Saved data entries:
■ ■ ■ ■ ■
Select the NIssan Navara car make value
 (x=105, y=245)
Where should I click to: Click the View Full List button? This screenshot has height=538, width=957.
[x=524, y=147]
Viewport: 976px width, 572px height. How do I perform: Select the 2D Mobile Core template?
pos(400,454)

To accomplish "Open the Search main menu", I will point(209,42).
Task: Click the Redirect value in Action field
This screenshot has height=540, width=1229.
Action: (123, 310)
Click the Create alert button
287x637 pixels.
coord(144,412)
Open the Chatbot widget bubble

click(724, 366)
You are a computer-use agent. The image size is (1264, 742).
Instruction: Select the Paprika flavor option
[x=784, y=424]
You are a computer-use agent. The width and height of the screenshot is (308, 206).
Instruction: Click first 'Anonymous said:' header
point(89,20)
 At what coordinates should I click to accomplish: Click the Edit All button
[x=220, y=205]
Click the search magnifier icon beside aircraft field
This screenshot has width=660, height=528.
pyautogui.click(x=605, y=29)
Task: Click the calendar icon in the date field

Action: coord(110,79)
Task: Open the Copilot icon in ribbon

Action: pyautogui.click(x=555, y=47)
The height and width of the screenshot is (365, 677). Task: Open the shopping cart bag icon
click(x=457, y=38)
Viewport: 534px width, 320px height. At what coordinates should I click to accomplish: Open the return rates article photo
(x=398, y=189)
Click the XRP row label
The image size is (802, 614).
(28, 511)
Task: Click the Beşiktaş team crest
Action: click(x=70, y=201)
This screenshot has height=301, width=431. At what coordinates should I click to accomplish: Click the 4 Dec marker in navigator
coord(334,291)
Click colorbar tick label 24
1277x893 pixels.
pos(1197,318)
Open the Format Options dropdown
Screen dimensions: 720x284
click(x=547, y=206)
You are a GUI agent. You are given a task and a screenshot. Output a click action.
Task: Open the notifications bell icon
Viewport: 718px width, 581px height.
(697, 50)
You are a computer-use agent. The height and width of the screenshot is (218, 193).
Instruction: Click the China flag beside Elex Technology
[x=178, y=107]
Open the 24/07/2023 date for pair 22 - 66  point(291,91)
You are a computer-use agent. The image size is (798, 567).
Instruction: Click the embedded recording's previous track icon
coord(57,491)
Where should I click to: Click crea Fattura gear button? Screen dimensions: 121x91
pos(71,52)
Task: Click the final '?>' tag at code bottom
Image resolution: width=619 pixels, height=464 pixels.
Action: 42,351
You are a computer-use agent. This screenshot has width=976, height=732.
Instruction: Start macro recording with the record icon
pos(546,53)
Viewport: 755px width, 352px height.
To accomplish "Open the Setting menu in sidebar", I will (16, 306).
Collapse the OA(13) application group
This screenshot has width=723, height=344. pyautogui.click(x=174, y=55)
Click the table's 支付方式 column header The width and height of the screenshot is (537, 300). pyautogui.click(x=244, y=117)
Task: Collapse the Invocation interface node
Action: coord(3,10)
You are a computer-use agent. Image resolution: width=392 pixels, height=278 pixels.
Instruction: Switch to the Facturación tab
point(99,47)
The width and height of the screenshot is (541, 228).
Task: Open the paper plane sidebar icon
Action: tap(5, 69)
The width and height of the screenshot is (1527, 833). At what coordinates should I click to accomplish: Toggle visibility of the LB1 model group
■ ■ ■ ■ ■
### TASK
This calls for all of the entries above, repeated exactly.

### EXERCISE OUTPUT
Select the NIssan Navara car make value
 (x=105, y=245)
Where should I click to: Click the View Full List button? This screenshot has height=538, width=957.
[x=524, y=147]
Viewport: 976px width, 572px height. How do I perform: Select the 2D Mobile Core template?
pos(400,454)

To accomplish "Open the Search main menu", I will point(209,42).
Task: Click the Redirect value in Action field
This screenshot has height=540, width=1229.
Action: (123, 310)
Click the Create alert button
287x637 pixels.
coord(144,412)
Open the Chatbot widget bubble

click(724, 366)
You are a computer-use agent. The image size is (1264, 742).
Instruction: Select the Paprika flavor option
[x=784, y=424]
You are a computer-use agent. The width and height of the screenshot is (308, 206).
Instruction: Click first 'Anonymous said:' header
point(89,20)
 At what coordinates should I click to accomplish: Click the Edit All button
[x=220, y=205]
Click the search magnifier icon beside aircraft field
This screenshot has width=660, height=528.
pyautogui.click(x=605, y=29)
Task: Click the calendar icon in the date field

Action: coord(110,79)
Task: Open the Copilot icon in ribbon

Action: pyautogui.click(x=555, y=47)
The height and width of the screenshot is (365, 677). Task: Open the shopping cart bag icon
click(x=457, y=38)
Viewport: 534px width, 320px height. At what coordinates should I click to accomplish: Open the return rates article photo
(x=398, y=189)
Click the XRP row label
The image size is (802, 614).
(28, 511)
Task: Click the Beşiktaş team crest
Action: click(x=70, y=201)
This screenshot has height=301, width=431. At what coordinates should I click to accomplish: Click the 4 Dec marker in navigator
coord(334,291)
Click colorbar tick label 24
1277x893 pixels.
pos(1197,318)
Open the Format Options dropdown
Screen dimensions: 720x284
click(x=547, y=206)
You are a GUI agent. You are given a task and a screenshot. Output a click action.
Task: Open the notifications bell icon
Viewport: 718px width, 581px height.
(697, 50)
You are a computer-use agent. The height and width of the screenshot is (218, 193).
Instruction: Click the China flag beside Elex Technology
[x=178, y=107]
Open the 24/07/2023 date for pair 22 - 66  point(291,91)
You are a computer-use agent. The image size is (798, 567).
Instruction: Click the embedded recording's previous track icon
coord(57,491)
Where should I click to: Click crea Fattura gear button? Screen dimensions: 121x91
pos(71,52)
Task: Click the final '?>' tag at code bottom
Image resolution: width=619 pixels, height=464 pixels.
Action: 42,351
You are a computer-use agent. This screenshot has width=976, height=732.
Instruction: Start macro recording with the record icon
pos(546,53)
Viewport: 755px width, 352px height.
To accomplish "Open the Setting menu in sidebar", I will (16, 306).
Collapse the OA(13) application group
This screenshot has width=723, height=344. pyautogui.click(x=174, y=55)
Click the table's 支付方式 column header The width and height of the screenshot is (537, 300). pyautogui.click(x=244, y=117)
Task: Collapse the Invocation interface node
Action: coord(3,10)
You are a computer-use agent. Image resolution: width=392 pixels, height=278 pixels.
Instruction: Switch to the Facturación tab
point(99,47)
The width and height of the screenshot is (541, 228).
Task: Open the paper plane sidebar icon
Action: tap(5, 69)
The width and height of the screenshot is (1527, 833). At what coordinates should I click to accomplish: Toggle visibility of the LB1 model group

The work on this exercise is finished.